24. It was Mr Swift’s submission at the hearing (which the Secretary of State
has subsequently withdrawn: see para 27 below) that if, on the suggested premise,
it were to allow the appeal, this court should remit the respondent’s appeal against
Page 10
the order for deprivation back to the Commission for it to consider whether the
premise is valid as a matter of Iraqi law. Mr Swift stressed that the Commission’s
two previous lengthy hearings were concerned with whether on 14 December 2007
the respondent had Iraqi nationality, not with whether he then had a right to secure
its restoration.
25. An appellate court has no need to address argument founded on a premise
which it considers unrealistic and, in the absence of any other ground for the
appeal, can dismiss it without doing more than to explain why it considers the
premise to be unrealistic. In my view, at least on the findings made below, the
present appeal comes close to deserving that unusual treatment. In rejecting the
Secretary of State’s contention that the respondent had regained Iraqi nationality
automatically under article 10(1) of the Iraqi Law of Nationality 2006, which was
in force on 14 December 2007, Richards LJ said:
“117. In my judgment, the relevant factors come down strongly in
favour of the view that the Iraqi courts would find the appellant’s
situation to be covered by Article 10(3), not by Article 10(1), and
that the restoration of his Iraqi nationality depends on his meeting
the conditions of Article 10(3), including the making of an
application for its restoration.”
Article 10(3) provides:
“An Iraqi who renounces his Iraqi nationality may regain it, if he
legally returns to Iraq and stays there for at least one year.

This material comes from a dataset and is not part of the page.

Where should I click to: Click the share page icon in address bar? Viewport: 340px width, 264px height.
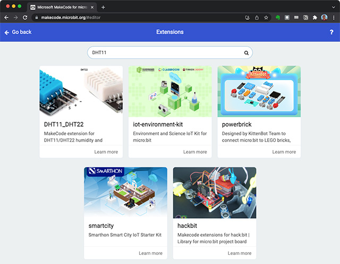pyautogui.click(x=257, y=17)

The
Minister may, on expiry thereof, consider him to have acquired Iraqi
nationality from the date of his return if he submits an application to
regain Iraqi nationality before the end of the aforementioned period.”
It is clear, therefore, that paragraph (3) of the article would have required the
respondent (a) to return to Iraq legally, (b) to stay there for at least one year, as
well as (c) to apply in the course of the year for restoration of his Iraqi nationality.
In the event that the respondent fulfilled these requirements, the Minister “may”
restore Iraqi nationality to him, with retrospective effect to the date of his return;
and, although the Court of Appeal made no finding in this regard, Mr Swift has not
taken issue with the contention of Mr Hermer QC, on behalf of the respondent, that
in the end all the experts who gave evidence at the second hearing before the
Commission were agreed that, as one would expect, the word “may” connotes that
the Minister nevertheless retains a discretion to refuse the application.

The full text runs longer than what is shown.